SOFIA, BULGARIA — For almost 8 1/2 years, they languished in a Libyan prison, condemned to death by military firing squad, convicted of a crime that was the antithesis of their careers in medicine.
Five Bulgarian nurses and a Palestinian doctor had deliberately infected more than 400 Libyan children with the virus that causes AIDS, a Libyan court had ruled. Why? First, it was supposedly part of a twisted plot to destabilize the government. Later, the Libyans claimed, the crime was a medical experiment gone horribly wrong.
The six health workers, their faces peering, year after year, through metal bars as an appalled but apparently impotent West looked on, proclaimed their innocence, and independent reports by experts backed them up. Their confessions were extracted through torture, they said; their supporters viewed them as pawns in an authoritarian regime's quest to end its financially crippling isolation.
And then, on Tuesday, their ordeal came to a dramatic end.
It was a denouement brought about after months of negotiations leading to the payment of hundreds of millions of dollars for the infected children in Libya, which critics likened to ransom; the promise of new privileges for Libya's government; and entreaties from the likes of the emir of Qatar and France's new first lady.

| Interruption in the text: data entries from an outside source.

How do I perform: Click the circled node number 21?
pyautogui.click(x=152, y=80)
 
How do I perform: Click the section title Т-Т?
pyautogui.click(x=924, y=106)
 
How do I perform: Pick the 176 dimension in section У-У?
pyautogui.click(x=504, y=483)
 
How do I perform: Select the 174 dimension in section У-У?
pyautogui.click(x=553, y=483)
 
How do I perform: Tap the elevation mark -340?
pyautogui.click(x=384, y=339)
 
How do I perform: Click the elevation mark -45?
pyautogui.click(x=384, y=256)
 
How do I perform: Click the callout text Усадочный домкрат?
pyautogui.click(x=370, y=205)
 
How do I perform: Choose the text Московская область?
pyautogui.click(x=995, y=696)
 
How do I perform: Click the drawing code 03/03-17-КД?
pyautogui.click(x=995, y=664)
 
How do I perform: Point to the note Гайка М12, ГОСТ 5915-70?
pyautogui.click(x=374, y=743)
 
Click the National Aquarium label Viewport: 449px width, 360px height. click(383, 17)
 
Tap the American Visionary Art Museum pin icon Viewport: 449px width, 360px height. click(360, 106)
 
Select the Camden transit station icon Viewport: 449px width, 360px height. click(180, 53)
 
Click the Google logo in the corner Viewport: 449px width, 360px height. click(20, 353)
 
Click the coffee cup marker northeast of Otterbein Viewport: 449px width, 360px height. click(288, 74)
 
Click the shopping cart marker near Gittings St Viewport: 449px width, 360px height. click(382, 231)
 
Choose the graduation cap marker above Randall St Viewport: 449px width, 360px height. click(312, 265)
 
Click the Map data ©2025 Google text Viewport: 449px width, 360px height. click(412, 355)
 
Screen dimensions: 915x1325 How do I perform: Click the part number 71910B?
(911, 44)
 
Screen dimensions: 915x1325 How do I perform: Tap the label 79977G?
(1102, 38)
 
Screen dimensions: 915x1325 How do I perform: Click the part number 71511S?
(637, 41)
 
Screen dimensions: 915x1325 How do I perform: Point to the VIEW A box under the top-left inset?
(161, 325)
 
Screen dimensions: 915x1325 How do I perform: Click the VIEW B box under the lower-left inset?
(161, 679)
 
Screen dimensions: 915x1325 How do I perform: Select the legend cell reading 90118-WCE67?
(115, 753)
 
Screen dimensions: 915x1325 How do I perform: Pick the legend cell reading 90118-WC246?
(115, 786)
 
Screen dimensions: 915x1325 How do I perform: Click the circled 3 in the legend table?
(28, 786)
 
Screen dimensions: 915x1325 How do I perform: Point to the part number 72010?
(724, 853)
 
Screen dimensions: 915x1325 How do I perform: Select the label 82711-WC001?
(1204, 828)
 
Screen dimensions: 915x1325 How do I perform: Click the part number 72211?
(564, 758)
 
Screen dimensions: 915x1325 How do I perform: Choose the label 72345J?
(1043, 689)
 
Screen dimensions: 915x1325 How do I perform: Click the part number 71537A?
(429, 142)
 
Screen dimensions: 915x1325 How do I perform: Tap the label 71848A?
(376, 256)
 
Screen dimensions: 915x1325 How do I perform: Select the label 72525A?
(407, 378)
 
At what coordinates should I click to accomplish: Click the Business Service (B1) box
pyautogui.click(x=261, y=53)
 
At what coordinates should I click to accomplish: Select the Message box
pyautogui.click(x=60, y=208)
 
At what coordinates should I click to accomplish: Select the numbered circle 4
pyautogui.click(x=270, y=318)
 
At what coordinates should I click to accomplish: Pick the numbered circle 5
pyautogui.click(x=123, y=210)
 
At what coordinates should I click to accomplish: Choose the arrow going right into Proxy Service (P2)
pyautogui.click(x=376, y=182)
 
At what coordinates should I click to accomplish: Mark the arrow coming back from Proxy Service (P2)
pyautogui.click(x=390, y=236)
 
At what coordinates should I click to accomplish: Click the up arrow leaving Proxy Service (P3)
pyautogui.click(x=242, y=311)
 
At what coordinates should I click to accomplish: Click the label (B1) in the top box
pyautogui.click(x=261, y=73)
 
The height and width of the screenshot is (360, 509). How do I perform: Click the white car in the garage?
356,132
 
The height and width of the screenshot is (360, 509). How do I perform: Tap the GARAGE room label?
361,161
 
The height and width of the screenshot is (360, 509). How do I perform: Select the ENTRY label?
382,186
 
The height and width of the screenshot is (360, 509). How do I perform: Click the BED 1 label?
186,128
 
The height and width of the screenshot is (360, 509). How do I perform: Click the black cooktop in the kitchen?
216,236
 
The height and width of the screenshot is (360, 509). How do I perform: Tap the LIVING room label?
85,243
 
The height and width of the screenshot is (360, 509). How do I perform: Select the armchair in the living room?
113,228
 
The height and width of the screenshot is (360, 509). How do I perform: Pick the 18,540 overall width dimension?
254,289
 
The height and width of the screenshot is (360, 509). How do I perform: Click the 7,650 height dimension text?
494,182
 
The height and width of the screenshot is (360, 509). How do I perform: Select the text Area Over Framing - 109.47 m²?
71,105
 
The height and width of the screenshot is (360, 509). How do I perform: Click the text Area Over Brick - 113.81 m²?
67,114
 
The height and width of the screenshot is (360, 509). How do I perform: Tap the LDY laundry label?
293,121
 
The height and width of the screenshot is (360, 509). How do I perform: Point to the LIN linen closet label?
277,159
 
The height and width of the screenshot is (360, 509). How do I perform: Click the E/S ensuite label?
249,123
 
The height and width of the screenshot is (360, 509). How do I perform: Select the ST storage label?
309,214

Whisked out of their prison before dawn, the six were bundled onto a French presidential jet and flown to the Bulgarian capital. Minutes later, Bulgarian President Georgi Parvanov pardoned the nurses, Snezhana Dimitrova, Nasya Nenova, Valentina Siropulo, Valia Cherveniashka and Kristiana Valcheva, and the doctor, Ashraf Alhajouj, an Egyptian-born Palestinian who had been granted Bulgarian citizenship.
"I feel like I've been in a coma for eight years, and only now am I waking," Dimitrova said, according to her son Ivaylo, who was among the jubilant, tearful relatives and friends and crowds of well-wishers who greeted the health workers at Sofia's airport.
"I still can't believe that I am standing on Bulgarian soil," Valcheva told reporters. "I want my life to return to what it was before."
The nurses, ages 41 to 54, had learned they were being freed only hours earlier. They stepped steadily but stiffly down the airplane's staircase and began to shake hands with waiting officials and diplomats. But then relatives burst through and ran to the mothers and sisters they had not touched in years, nearly knocking them over in a blissful crush.